#### [TASK PROMPT]
Copy out the data below line for line, with no changes.

# # # # #

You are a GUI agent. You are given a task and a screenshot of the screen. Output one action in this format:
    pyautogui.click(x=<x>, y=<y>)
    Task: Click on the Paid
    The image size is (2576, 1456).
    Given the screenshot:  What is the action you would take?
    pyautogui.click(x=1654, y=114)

# # # # #

#### [FULL ANSWER]
You are a GUI agent. You are given a task and a screenshot of the screen. Output one action in this format:
    pyautogui.click(x=<x>, y=<y>)
    Task: Click on the Paid
    The image size is (2576, 1456).
    Given the screenshot:  What is the action you would take?
    pyautogui.click(x=1654, y=114)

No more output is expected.